WHAT TO PRODUCE> Transcribe nothing except the lines below that run from the one with "Viewport: 1568px width, 549px" to the one with "Task: Click the Change document language link", ends included, and do not copy any picture.

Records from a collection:
BEGIN

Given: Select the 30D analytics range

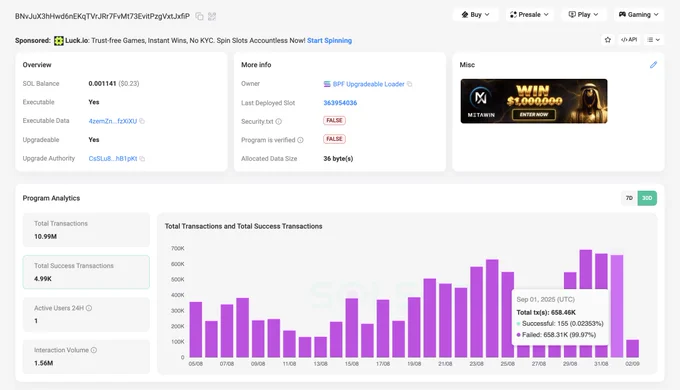Looking at the screenshot, I should 647,198.

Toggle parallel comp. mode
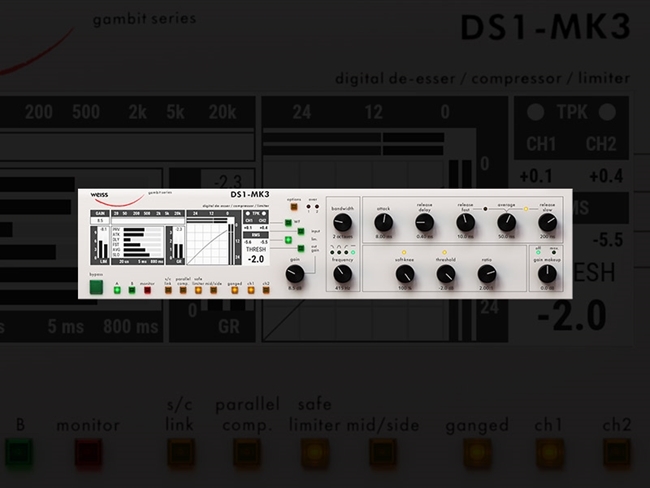tap(183, 291)
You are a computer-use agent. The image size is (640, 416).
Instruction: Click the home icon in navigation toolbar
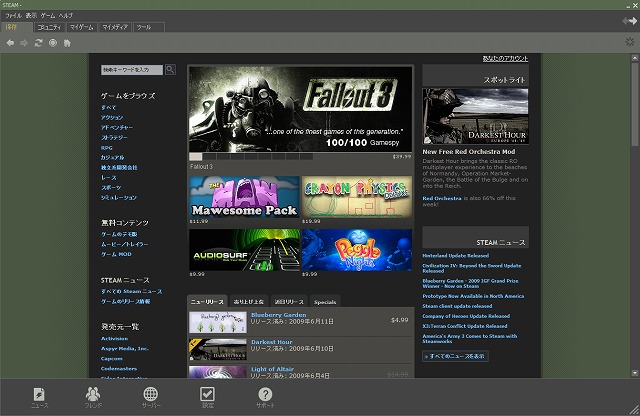coord(67,43)
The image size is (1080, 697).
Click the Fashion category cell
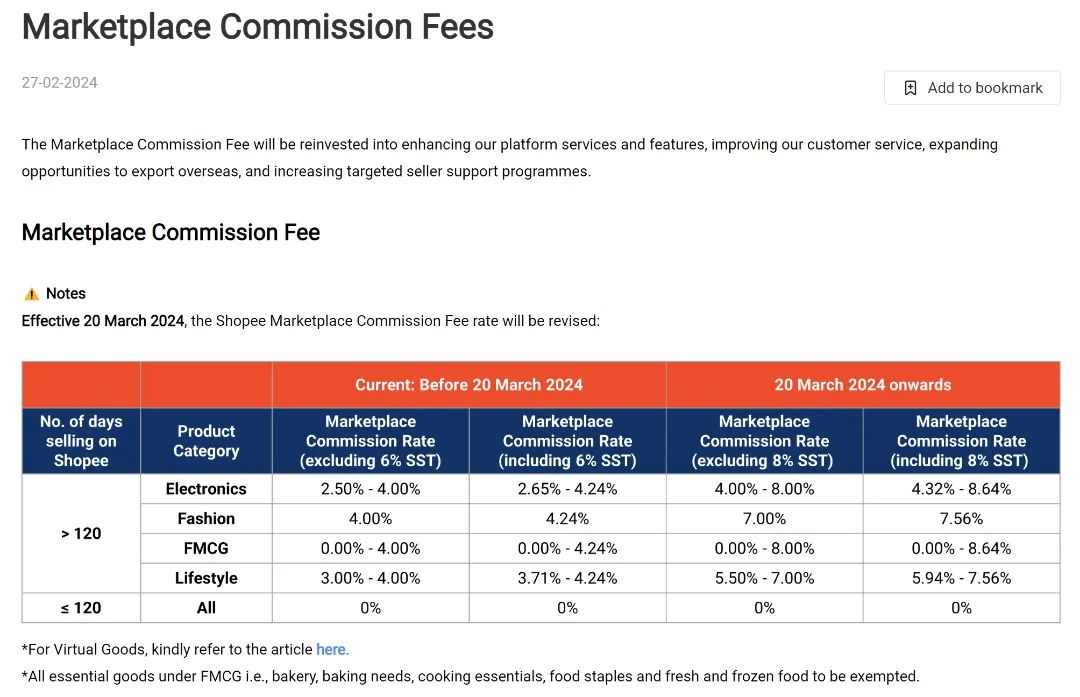[x=206, y=519]
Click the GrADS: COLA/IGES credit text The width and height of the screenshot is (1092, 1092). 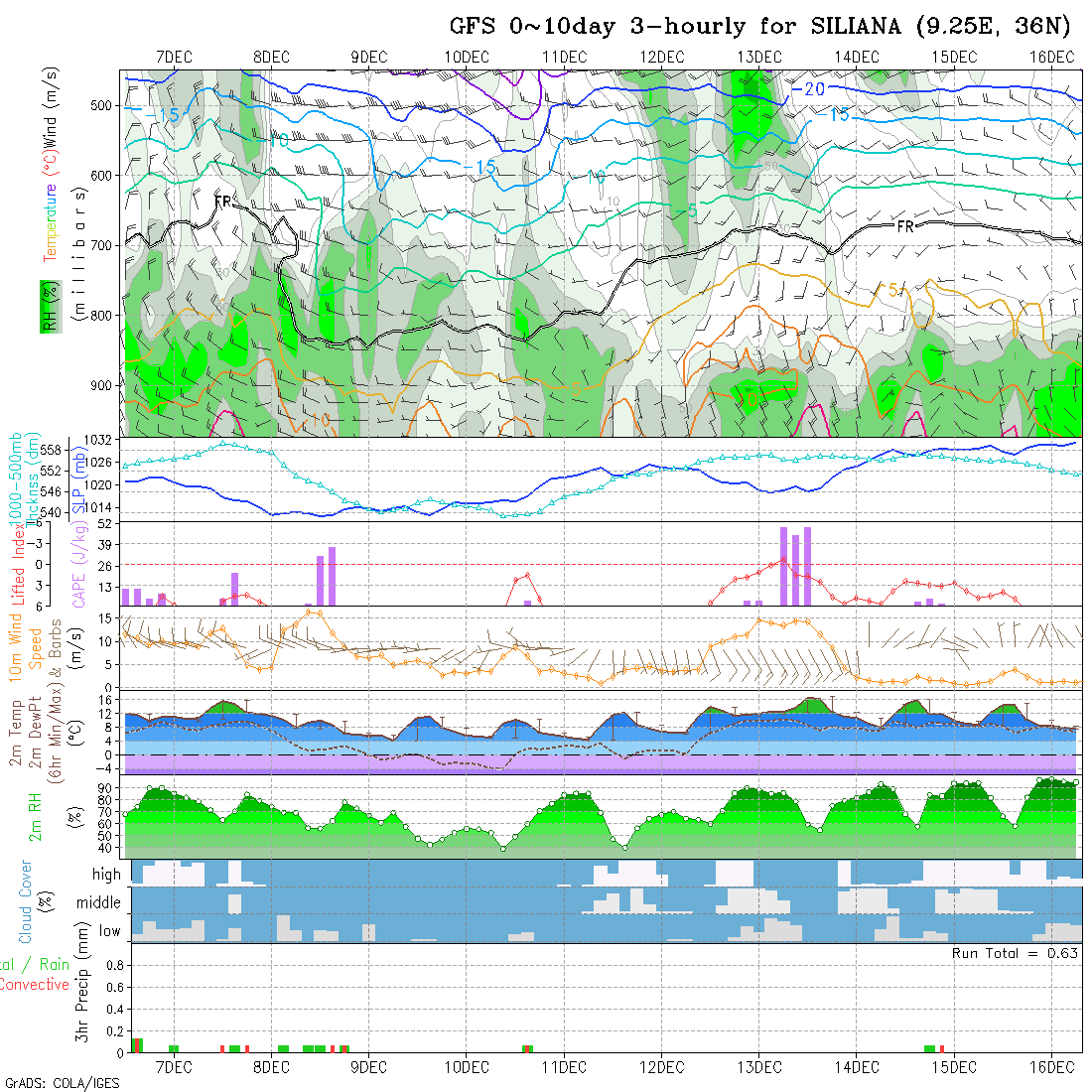(62, 1083)
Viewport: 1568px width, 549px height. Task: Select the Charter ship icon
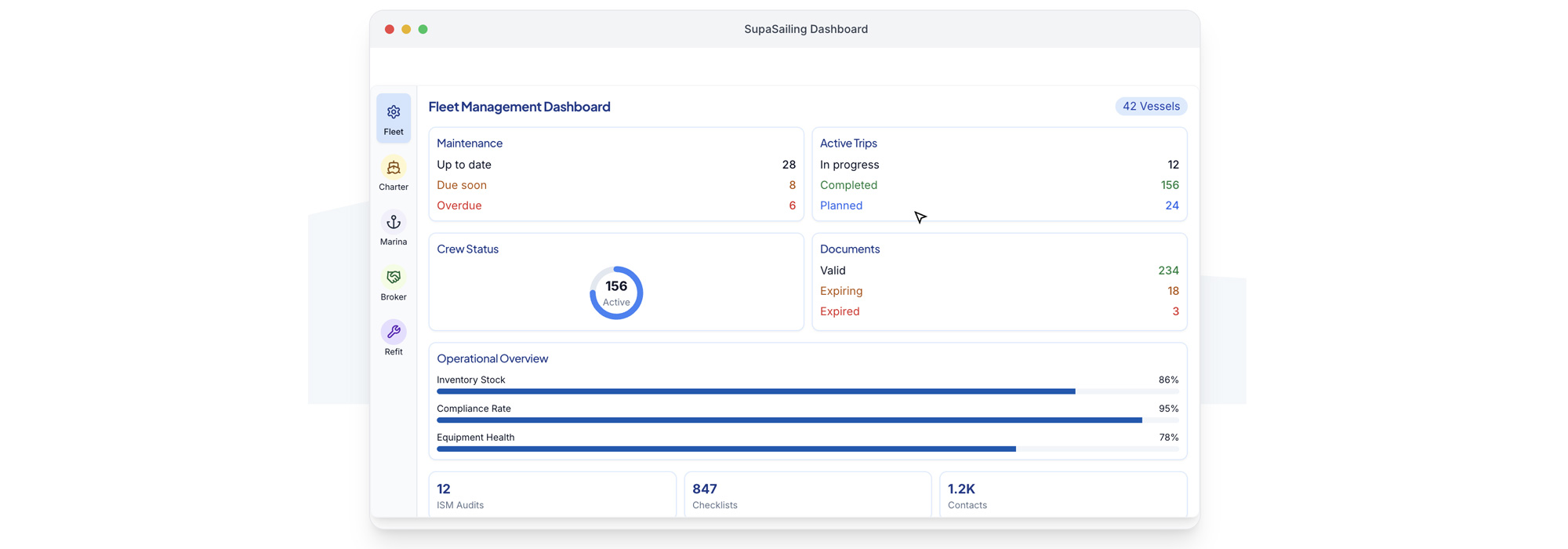point(394,167)
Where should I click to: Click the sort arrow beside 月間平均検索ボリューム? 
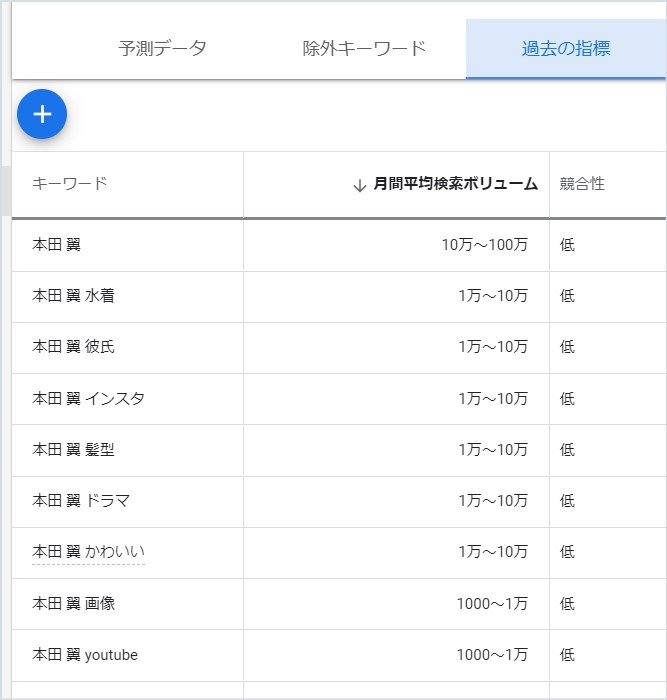(x=359, y=185)
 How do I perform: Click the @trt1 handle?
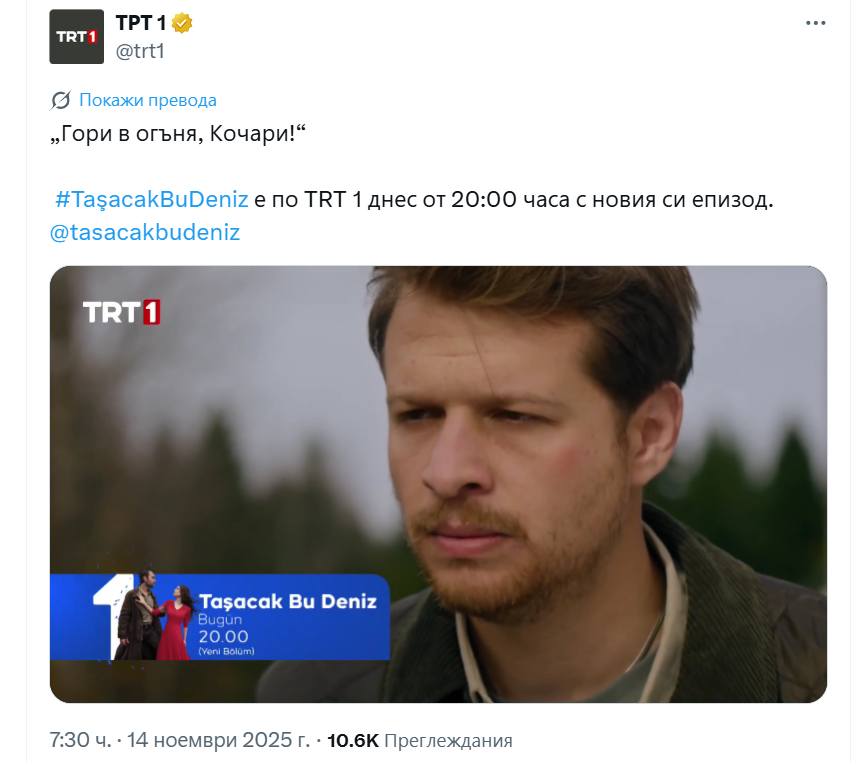tap(140, 51)
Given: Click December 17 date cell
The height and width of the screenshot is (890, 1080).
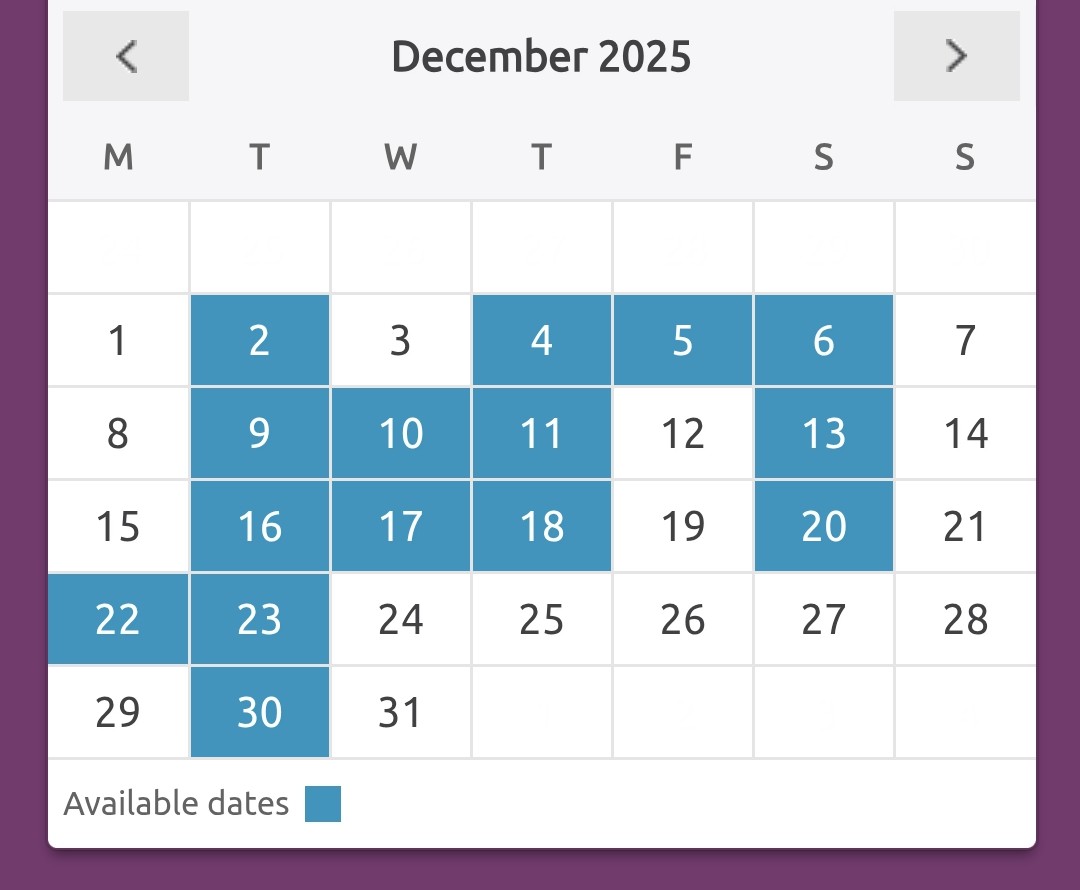Looking at the screenshot, I should tap(401, 526).
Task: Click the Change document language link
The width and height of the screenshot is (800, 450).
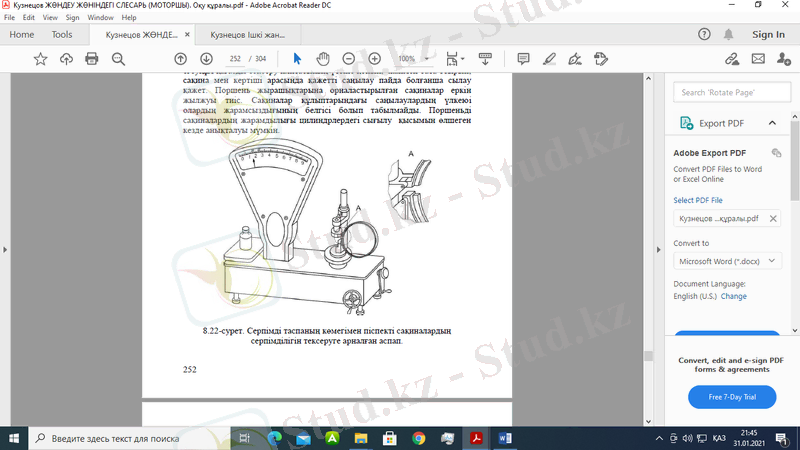Action: tap(734, 296)
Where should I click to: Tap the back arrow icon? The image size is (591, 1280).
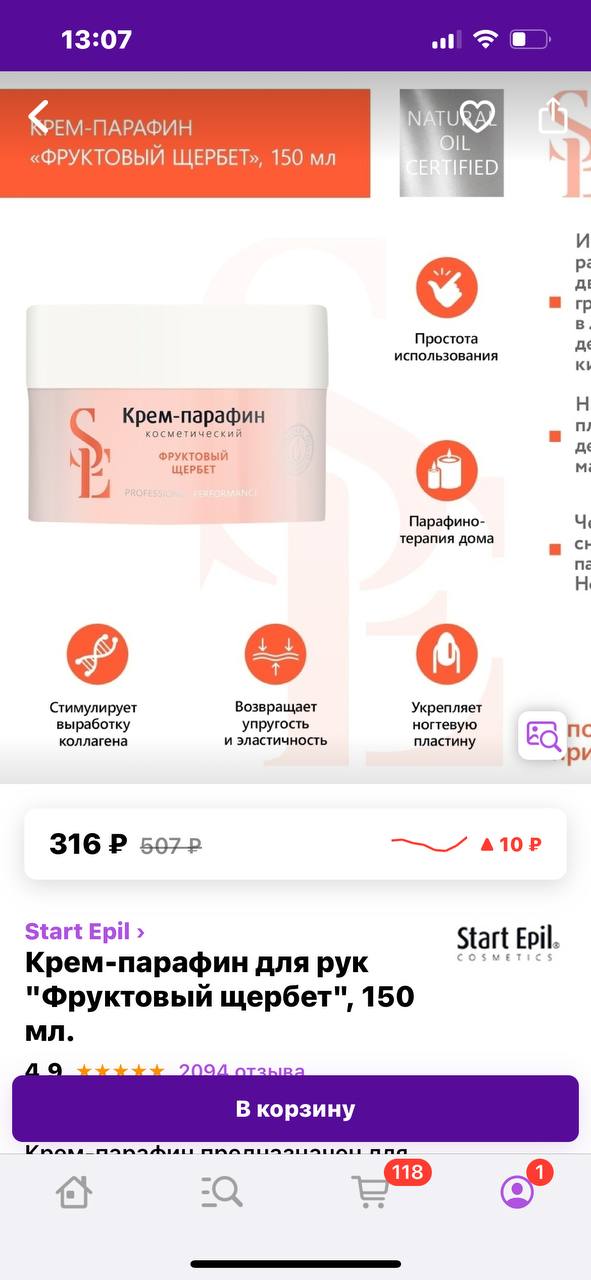coord(39,116)
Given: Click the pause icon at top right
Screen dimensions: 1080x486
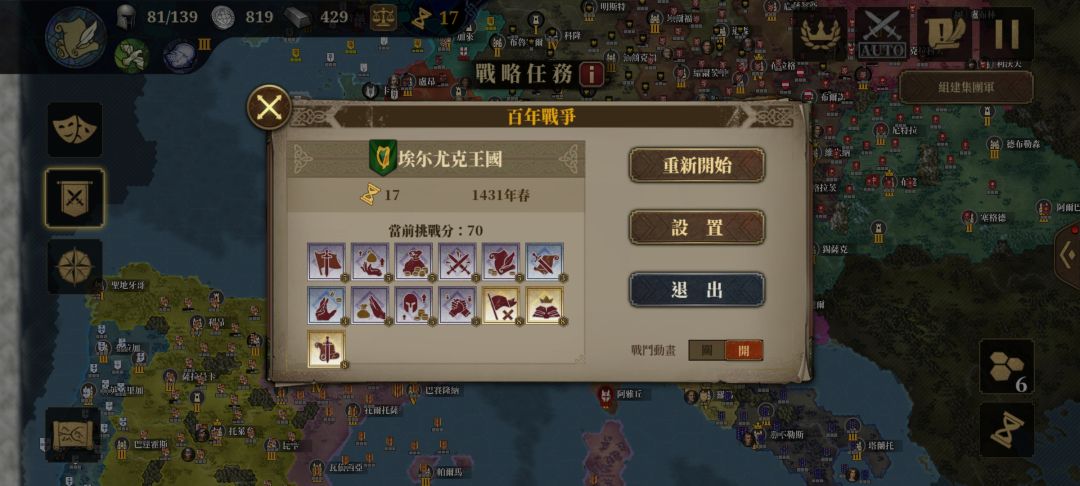Looking at the screenshot, I should 1006,34.
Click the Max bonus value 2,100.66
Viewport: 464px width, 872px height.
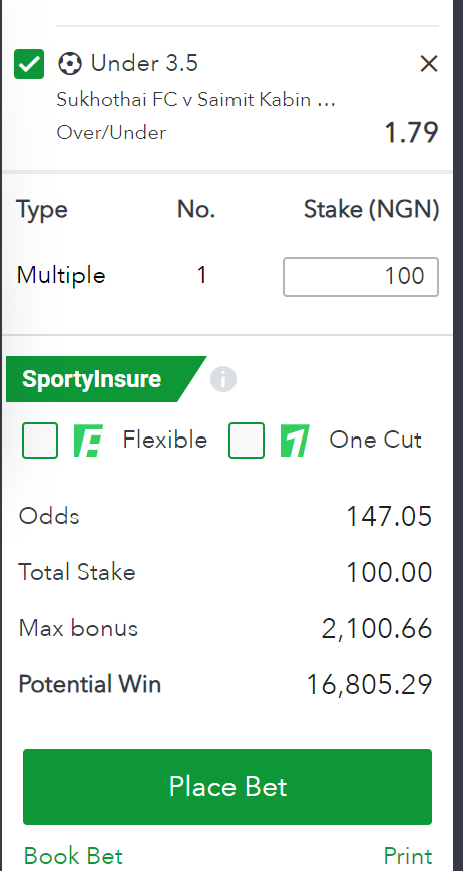pos(377,629)
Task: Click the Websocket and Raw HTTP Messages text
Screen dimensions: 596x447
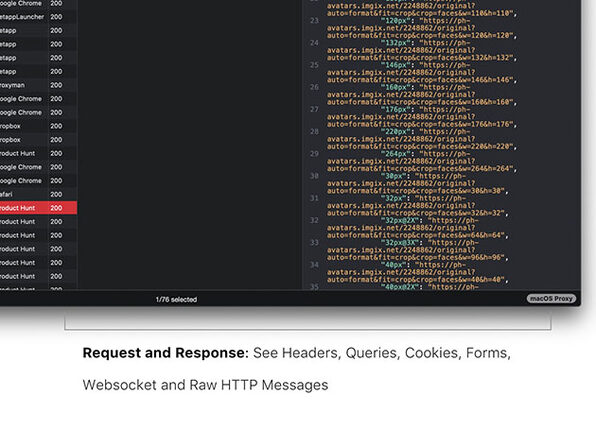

END

YOUR RESPONSE>
Viewport: 1568px width, 549px height. Task: Select the Charter ship icon
point(394,167)
Where should I click to: Click the sort arrow beside 月間平均検索ボリューム? 
(x=359, y=185)
 How do I perform: Click the @trt1 handle?
tap(140, 51)
Given: Click December 17 date cell
The height and width of the screenshot is (890, 1080).
Looking at the screenshot, I should tap(401, 526).
Task: Click the Change document language link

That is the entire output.